§ **Given text**
>>>
For example, the adjacent graph shows the bilinear interpolation function that is defined by 12 points on a 4 x 3
grid.
You can download the SAS program that creates the analyses and graphs in this article.
For two-dimensional linear interpolation of points, the following sets of numbers are the inputs for bilinear interpolation:
The goal of interpolation is to estimate the response at each location (s_{i}, t_{j}) based on the values at the corner of the cell that contains the location.
I have written a SAS/IML function called BilinearInterp, which you can freely download and use. The following statements indicate how to define and store the bilinearInterp function:
proc iml; /* xGrd : vector of Nx points along x axis yGrd : vector of Ny points along y axis z : Ny x Nx matrix. The value Z[i,j] is the value at xGrd[j] and yGrd[i] t : k x 2 matrix of points at which to interpolate The function returns a k x 1 vector, which is the bilinear interpolation at each row of t. */ start bilinearInterp(xgrd, ygrd, z, t); /* download function from https://github.com/sascommunities/the-do-loop-blog/blob/master/interpolation/bilinearInterp.sas */ finish; store module=bilinearInterp; /* store the module so it can be loaded later */ QUIT; |
You only need to store the module one time. You then load the module in any SAS/IML program that needs to use it. You can learn more about storing and loading SAS/IML modules.
The fitting data for bilinear interpolation consists of the grid of points (Z) and the X and Y locations of each grid point.
The X and Y values do not need to be evenly spaced, but they can be.
Often the fitting data are stored in “long form” as triplets of (X, Y, Z) values.
If so, the first step is to read the triplets and convert them into a matrix of Z values where the columns are associated with the X values and the rows are associated with the Y values.
For example, the following example data set specifies a response variable (Z) on a 4 x 3 grid. The values of the grid in the Y direction are {0, 1, 1.5, 3} and the values in the X direction are {1, 2, 5}.
<<<
§ **Information provided**
>>>
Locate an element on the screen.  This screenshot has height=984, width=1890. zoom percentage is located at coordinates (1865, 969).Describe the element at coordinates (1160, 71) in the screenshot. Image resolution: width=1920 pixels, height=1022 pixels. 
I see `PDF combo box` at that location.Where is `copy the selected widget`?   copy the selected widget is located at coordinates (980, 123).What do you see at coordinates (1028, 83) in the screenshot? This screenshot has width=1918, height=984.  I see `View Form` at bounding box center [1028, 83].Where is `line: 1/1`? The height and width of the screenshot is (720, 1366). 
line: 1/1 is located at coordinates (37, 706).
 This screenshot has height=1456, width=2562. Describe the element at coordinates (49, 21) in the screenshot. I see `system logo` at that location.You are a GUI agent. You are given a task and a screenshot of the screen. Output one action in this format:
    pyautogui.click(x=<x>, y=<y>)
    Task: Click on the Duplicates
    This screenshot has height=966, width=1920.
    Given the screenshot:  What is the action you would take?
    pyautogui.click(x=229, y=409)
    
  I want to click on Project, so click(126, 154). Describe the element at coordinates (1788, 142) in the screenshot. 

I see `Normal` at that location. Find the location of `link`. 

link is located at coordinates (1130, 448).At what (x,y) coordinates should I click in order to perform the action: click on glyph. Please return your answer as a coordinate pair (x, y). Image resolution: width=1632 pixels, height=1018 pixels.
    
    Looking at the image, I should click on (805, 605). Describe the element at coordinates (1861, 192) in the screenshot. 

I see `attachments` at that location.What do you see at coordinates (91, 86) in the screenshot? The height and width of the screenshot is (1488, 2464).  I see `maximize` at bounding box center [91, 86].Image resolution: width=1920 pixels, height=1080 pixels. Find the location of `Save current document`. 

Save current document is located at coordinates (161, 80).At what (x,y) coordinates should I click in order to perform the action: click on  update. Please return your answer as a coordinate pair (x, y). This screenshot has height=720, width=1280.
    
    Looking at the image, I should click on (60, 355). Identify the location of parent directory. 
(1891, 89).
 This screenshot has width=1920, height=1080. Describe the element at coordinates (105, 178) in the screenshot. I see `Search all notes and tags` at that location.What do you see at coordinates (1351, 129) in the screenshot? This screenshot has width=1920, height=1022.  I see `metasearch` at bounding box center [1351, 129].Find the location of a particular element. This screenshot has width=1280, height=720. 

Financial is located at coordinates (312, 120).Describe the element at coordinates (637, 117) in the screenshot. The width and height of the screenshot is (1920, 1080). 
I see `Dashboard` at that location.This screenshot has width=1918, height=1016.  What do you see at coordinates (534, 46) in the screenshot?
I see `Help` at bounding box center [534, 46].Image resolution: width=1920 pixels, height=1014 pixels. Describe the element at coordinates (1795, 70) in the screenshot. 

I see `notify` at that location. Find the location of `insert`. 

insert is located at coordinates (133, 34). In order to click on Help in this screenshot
<<<
§ **Short task**
In the bilinear interpolation text, list every argument that the bilinearInterp function takes in its start statement.

§ **Correct answer**
xgrd, ygrd, z, t